Try it
The entries below should be written out again exactly as they stand.

(Data items)
##############################

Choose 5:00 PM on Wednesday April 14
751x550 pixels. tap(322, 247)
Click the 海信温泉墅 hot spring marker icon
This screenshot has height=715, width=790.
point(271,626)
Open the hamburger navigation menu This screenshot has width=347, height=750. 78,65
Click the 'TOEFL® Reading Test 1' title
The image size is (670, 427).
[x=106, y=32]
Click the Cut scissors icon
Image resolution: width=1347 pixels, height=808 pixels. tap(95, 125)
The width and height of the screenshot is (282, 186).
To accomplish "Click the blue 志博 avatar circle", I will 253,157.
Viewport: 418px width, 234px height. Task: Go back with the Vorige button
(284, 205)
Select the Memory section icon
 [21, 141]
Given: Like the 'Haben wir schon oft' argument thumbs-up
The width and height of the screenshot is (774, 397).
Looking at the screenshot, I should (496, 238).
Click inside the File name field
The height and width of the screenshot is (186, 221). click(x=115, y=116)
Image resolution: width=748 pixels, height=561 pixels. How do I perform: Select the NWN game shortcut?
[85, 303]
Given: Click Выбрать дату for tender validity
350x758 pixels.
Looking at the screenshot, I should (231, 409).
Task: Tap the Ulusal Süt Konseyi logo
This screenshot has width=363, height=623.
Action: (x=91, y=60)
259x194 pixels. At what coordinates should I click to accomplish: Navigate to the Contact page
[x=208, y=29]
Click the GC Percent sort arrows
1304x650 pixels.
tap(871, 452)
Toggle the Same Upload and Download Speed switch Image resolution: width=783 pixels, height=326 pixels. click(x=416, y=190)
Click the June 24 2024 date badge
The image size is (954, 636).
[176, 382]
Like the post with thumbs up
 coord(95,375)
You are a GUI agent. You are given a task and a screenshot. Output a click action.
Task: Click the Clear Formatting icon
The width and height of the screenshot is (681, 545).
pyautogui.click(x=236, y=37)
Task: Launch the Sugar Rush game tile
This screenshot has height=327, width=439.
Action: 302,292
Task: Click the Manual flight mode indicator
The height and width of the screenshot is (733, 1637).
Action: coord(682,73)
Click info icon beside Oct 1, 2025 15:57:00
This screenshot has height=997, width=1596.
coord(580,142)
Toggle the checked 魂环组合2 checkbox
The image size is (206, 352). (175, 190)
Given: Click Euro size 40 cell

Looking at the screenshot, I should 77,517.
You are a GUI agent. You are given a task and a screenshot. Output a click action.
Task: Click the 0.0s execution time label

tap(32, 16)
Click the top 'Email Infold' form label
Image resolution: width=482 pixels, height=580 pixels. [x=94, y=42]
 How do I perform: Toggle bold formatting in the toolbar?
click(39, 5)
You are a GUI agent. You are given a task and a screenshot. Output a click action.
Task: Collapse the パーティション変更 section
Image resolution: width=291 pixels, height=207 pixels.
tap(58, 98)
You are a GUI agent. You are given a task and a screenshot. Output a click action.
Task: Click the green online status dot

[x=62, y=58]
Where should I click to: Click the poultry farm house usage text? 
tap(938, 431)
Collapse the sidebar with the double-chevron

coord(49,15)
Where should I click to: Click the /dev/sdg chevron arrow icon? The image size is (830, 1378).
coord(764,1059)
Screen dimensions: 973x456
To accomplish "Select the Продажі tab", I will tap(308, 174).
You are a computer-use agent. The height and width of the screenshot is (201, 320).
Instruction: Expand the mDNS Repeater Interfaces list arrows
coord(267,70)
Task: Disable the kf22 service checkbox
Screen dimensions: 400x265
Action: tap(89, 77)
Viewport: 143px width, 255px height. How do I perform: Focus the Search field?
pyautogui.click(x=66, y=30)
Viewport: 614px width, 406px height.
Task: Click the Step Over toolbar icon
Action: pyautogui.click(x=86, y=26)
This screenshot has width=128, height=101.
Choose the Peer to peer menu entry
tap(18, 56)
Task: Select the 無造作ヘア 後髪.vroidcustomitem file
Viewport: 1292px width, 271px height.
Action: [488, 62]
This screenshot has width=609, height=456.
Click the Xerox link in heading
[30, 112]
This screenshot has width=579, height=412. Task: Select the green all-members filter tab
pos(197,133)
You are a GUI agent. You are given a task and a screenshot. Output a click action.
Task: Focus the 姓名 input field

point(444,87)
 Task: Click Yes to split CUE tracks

##############################

Answer
Choose 5:00 PM on Wednesday April 14
751x550 pixels. tap(322, 247)
Click the 海信温泉墅 hot spring marker icon
This screenshot has height=715, width=790.
point(271,626)
Open the hamburger navigation menu This screenshot has width=347, height=750. 78,65
Click the 'TOEFL® Reading Test 1' title
The image size is (670, 427).
[x=106, y=32]
Click the Cut scissors icon
Image resolution: width=1347 pixels, height=808 pixels. tap(95, 125)
The width and height of the screenshot is (282, 186).
To accomplish "Click the blue 志博 avatar circle", I will 253,157.
Viewport: 418px width, 234px height. Task: Go back with the Vorige button
(284, 205)
Select the Memory section icon
 [21, 141]
Given: Like the 'Haben wir schon oft' argument thumbs-up
The width and height of the screenshot is (774, 397).
Looking at the screenshot, I should (496, 238).
Click inside the File name field
The height and width of the screenshot is (186, 221). click(x=115, y=116)
Image resolution: width=748 pixels, height=561 pixels. How do I perform: Select the NWN game shortcut?
[85, 303]
Given: Click Выбрать дату for tender validity
350x758 pixels.
Looking at the screenshot, I should (231, 409).
Task: Tap the Ulusal Süt Konseyi logo
This screenshot has width=363, height=623.
Action: (x=91, y=60)
259x194 pixels. At what coordinates should I click to accomplish: Navigate to the Contact page
[x=208, y=29]
Click the GC Percent sort arrows
1304x650 pixels.
tap(871, 452)
Toggle the Same Upload and Download Speed switch Image resolution: width=783 pixels, height=326 pixels. click(x=416, y=190)
Click the June 24 2024 date badge
The image size is (954, 636).
[176, 382]
Like the post with thumbs up
 coord(95,375)
You are a GUI agent. You are given a task and a screenshot. Output a click action.
Task: Click the Clear Formatting icon
The width and height of the screenshot is (681, 545).
pyautogui.click(x=236, y=37)
Task: Launch the Sugar Rush game tile
This screenshot has height=327, width=439.
Action: 302,292
Task: Click the Manual flight mode indicator
The height and width of the screenshot is (733, 1637).
Action: coord(682,73)
Click info icon beside Oct 1, 2025 15:57:00
This screenshot has height=997, width=1596.
coord(580,142)
Toggle the checked 魂环组合2 checkbox
The image size is (206, 352). (175, 190)
Given: Click Euro size 40 cell

Looking at the screenshot, I should 77,517.
You are a GUI agent. You are given a task and a screenshot. Output a click action.
Task: Click the 0.0s execution time label

tap(32, 16)
Click the top 'Email Infold' form label
Image resolution: width=482 pixels, height=580 pixels. [x=94, y=42]
 How do I perform: Toggle bold formatting in the toolbar?
click(39, 5)
You are a GUI agent. You are given a task and a screenshot. Output a click action.
Task: Collapse the パーティション変更 section
Image resolution: width=291 pixels, height=207 pixels.
tap(58, 98)
You are a GUI agent. You are given a task and a screenshot. Output a click action.
Task: Click the green online status dot

[x=62, y=58]
Where should I click to: Click the poultry farm house usage text? 
tap(938, 431)
Collapse the sidebar with the double-chevron

coord(49,15)
Where should I click to: Click the /dev/sdg chevron arrow icon? The image size is (830, 1378).
coord(764,1059)
Screen dimensions: 973x456
To accomplish "Select the Продажі tab", I will tap(308, 174).
You are a computer-use agent. The height and width of the screenshot is (201, 320).
Instruction: Expand the mDNS Repeater Interfaces list arrows
coord(267,70)
Task: Disable the kf22 service checkbox
Screen dimensions: 400x265
Action: tap(89, 77)
Viewport: 143px width, 255px height. How do I perform: Focus the Search field?
pyautogui.click(x=66, y=30)
Viewport: 614px width, 406px height.
Task: Click the Step Over toolbar icon
Action: pyautogui.click(x=86, y=26)
This screenshot has width=128, height=101.
Choose the Peer to peer menu entry
tap(18, 56)
Task: Select the 無造作ヘア 後髪.vroidcustomitem file
Viewport: 1292px width, 271px height.
Action: [488, 62]
This screenshot has width=609, height=456.
Click the Xerox link in heading
[30, 112]
This screenshot has width=579, height=412. Task: Select the green all-members filter tab
pos(197,133)
You are a GUI agent. You are given a task and a screenshot. Output a click action.
Task: Focus the 姓名 input field

point(444,87)
 Task: Click Yes to split CUE tracks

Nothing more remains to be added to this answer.